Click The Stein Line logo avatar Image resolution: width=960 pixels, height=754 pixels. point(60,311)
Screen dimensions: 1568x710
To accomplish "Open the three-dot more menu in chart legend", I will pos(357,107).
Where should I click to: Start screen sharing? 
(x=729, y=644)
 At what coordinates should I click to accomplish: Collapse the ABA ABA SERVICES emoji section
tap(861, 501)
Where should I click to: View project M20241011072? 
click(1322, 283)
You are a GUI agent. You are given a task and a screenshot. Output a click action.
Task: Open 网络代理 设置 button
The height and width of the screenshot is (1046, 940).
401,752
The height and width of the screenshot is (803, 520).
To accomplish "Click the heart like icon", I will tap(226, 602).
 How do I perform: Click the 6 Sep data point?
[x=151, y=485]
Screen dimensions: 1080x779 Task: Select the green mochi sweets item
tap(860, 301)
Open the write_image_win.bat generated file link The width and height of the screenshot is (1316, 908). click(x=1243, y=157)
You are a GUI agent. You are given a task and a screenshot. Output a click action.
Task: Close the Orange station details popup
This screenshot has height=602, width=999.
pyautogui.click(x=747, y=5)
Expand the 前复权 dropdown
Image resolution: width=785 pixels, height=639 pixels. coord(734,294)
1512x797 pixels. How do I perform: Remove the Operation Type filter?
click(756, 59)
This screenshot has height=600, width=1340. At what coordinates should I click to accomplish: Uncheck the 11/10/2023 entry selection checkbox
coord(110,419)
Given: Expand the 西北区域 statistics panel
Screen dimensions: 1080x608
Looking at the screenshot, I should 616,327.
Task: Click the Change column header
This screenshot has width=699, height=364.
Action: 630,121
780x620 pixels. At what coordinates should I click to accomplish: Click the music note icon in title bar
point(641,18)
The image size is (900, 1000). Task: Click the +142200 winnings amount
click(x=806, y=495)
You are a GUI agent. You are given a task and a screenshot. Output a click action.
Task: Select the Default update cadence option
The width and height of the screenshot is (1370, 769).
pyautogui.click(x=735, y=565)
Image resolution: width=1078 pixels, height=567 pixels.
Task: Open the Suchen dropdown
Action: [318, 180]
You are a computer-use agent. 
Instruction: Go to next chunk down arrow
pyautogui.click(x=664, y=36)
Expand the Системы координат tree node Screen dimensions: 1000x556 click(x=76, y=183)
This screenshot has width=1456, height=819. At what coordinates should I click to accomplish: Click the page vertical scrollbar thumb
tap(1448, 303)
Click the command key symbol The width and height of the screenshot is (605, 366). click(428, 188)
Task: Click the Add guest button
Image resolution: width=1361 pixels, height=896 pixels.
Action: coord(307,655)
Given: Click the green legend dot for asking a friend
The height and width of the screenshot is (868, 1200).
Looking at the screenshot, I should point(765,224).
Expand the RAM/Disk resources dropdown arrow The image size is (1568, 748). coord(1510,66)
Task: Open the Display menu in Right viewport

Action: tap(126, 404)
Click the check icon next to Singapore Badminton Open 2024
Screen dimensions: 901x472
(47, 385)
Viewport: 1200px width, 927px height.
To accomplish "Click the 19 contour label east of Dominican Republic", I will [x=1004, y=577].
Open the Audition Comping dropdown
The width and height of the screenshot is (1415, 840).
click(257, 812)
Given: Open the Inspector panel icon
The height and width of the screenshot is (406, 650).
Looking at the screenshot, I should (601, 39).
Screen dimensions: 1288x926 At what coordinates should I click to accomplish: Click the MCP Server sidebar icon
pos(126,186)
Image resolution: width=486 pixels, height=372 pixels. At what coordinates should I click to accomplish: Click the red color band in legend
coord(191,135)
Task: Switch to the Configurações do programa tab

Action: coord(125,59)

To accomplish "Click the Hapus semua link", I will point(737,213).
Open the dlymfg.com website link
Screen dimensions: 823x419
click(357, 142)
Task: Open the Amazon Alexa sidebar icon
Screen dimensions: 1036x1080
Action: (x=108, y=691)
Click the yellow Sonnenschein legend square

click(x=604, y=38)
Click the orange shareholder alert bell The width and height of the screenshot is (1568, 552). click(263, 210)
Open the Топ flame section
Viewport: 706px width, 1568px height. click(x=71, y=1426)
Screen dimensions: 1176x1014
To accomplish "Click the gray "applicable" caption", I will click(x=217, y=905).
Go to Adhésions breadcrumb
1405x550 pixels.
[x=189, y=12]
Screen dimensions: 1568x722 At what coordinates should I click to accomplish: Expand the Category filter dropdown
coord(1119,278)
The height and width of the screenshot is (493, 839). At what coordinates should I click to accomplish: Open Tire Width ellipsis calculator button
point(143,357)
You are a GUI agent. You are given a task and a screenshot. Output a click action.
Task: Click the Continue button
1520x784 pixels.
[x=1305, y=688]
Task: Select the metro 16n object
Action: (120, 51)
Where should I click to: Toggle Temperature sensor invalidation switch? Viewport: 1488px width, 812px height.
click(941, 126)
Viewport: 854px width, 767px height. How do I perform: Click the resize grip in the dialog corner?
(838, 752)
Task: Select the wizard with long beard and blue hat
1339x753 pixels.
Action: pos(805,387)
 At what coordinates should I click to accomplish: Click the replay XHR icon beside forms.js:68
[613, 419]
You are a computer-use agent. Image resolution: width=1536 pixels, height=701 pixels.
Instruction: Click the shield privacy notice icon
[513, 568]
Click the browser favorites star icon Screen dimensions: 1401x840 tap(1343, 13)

**YOUR GOAL:**
Copy all of the material above word for word, line by line, changing nothing.

**SOLUTION TO THE PROBLEM:**
Click The Stein Line logo avatar Image resolution: width=960 pixels, height=754 pixels. point(60,311)
Screen dimensions: 1568x710
To accomplish "Open the three-dot more menu in chart legend", I will pos(357,107).
Where should I click to: Start screen sharing? 
(x=729, y=644)
 At what coordinates should I click to accomplish: Collapse the ABA ABA SERVICES emoji section
tap(861, 501)
Where should I click to: View project M20241011072? 
click(1322, 283)
You are a GUI agent. You are given a task and a screenshot. Output a click action.
Task: Open 网络代理 设置 button
The height and width of the screenshot is (1046, 940).
401,752
The height and width of the screenshot is (803, 520).
To accomplish "Click the heart like icon", I will tap(226, 602).
 How do I perform: Click the 6 Sep data point?
[x=151, y=485]
Screen dimensions: 1080x779 Task: Select the green mochi sweets item
tap(860, 301)
Open the write_image_win.bat generated file link The width and height of the screenshot is (1316, 908). click(x=1243, y=157)
You are a GUI agent. You are given a task and a screenshot. Output a click action.
Task: Close the Orange station details popup
This screenshot has height=602, width=999.
pyautogui.click(x=747, y=5)
Expand the 前复权 dropdown
Image resolution: width=785 pixels, height=639 pixels. coord(734,294)
1512x797 pixels. How do I perform: Remove the Operation Type filter?
click(756, 59)
This screenshot has height=600, width=1340. At what coordinates should I click to accomplish: Uncheck the 11/10/2023 entry selection checkbox
coord(110,419)
Given: Expand the 西北区域 statistics panel
Screen dimensions: 1080x608
Looking at the screenshot, I should 616,327.
Task: Click the Change column header
This screenshot has width=699, height=364.
Action: 630,121
780x620 pixels. At what coordinates should I click to accomplish: Click the music note icon in title bar
point(641,18)
The image size is (900, 1000). Task: Click the +142200 winnings amount
click(x=806, y=495)
You are a GUI agent. You are given a task and a screenshot. Output a click action.
Task: Select the Default update cadence option
The width and height of the screenshot is (1370, 769).
pyautogui.click(x=735, y=565)
Image resolution: width=1078 pixels, height=567 pixels.
Task: Open the Suchen dropdown
Action: [318, 180]
You are a computer-use agent. 
Instruction: Go to next chunk down arrow
pyautogui.click(x=664, y=36)
Expand the Системы координат tree node Screen dimensions: 1000x556 click(x=76, y=183)
This screenshot has width=1456, height=819. At what coordinates should I click to accomplish: Click the page vertical scrollbar thumb
tap(1448, 303)
Click the command key symbol The width and height of the screenshot is (605, 366). click(428, 188)
Task: Click the Add guest button
Image resolution: width=1361 pixels, height=896 pixels.
Action: coord(307,655)
Given: Click the green legend dot for asking a friend
The height and width of the screenshot is (868, 1200).
Looking at the screenshot, I should point(765,224).
Expand the RAM/Disk resources dropdown arrow The image size is (1568, 748). coord(1510,66)
Task: Open the Display menu in Right viewport

Action: tap(126, 404)
Click the check icon next to Singapore Badminton Open 2024
Screen dimensions: 901x472
(47, 385)
Viewport: 1200px width, 927px height.
To accomplish "Click the 19 contour label east of Dominican Republic", I will [x=1004, y=577].
Open the Audition Comping dropdown
The width and height of the screenshot is (1415, 840).
click(257, 812)
Given: Open the Inspector panel icon
The height and width of the screenshot is (406, 650).
Looking at the screenshot, I should (601, 39).
Screen dimensions: 1288x926 At what coordinates should I click to accomplish: Click the MCP Server sidebar icon
pos(126,186)
Image resolution: width=486 pixels, height=372 pixels. At what coordinates should I click to accomplish: Click the red color band in legend
coord(191,135)
Task: Switch to the Configurações do programa tab

Action: coord(125,59)

To accomplish "Click the Hapus semua link", I will point(737,213).
Open the dlymfg.com website link
Screen dimensions: 823x419
click(357, 142)
Task: Open the Amazon Alexa sidebar icon
Screen dimensions: 1036x1080
Action: (x=108, y=691)
Click the yellow Sonnenschein legend square

click(x=604, y=38)
Click the orange shareholder alert bell The width and height of the screenshot is (1568, 552). click(263, 210)
Open the Топ flame section
Viewport: 706px width, 1568px height. click(x=71, y=1426)
Screen dimensions: 1176x1014
To accomplish "Click the gray "applicable" caption", I will click(x=217, y=905).
Go to Adhésions breadcrumb
1405x550 pixels.
[x=189, y=12]
Screen dimensions: 1568x722 At what coordinates should I click to accomplish: Expand the Category filter dropdown
coord(1119,278)
The height and width of the screenshot is (493, 839). At what coordinates should I click to accomplish: Open Tire Width ellipsis calculator button
point(143,357)
You are a GUI agent. You are given a task and a screenshot. Output a click action.
Task: Click the Continue button
1520x784 pixels.
[x=1305, y=688]
Task: Select the metro 16n object
Action: (120, 51)
Where should I click to: Toggle Temperature sensor invalidation switch? Viewport: 1488px width, 812px height.
click(941, 126)
Viewport: 854px width, 767px height. How do I perform: Click the resize grip in the dialog corner?
(838, 752)
Task: Select the wizard with long beard and blue hat
1339x753 pixels.
Action: pos(805,387)
 At what coordinates should I click to accomplish: Click the replay XHR icon beside forms.js:68
[613, 419]
You are a computer-use agent. Image resolution: width=1536 pixels, height=701 pixels.
Instruction: Click the shield privacy notice icon
[513, 568]
Click the browser favorites star icon Screen dimensions: 1401x840 tap(1343, 13)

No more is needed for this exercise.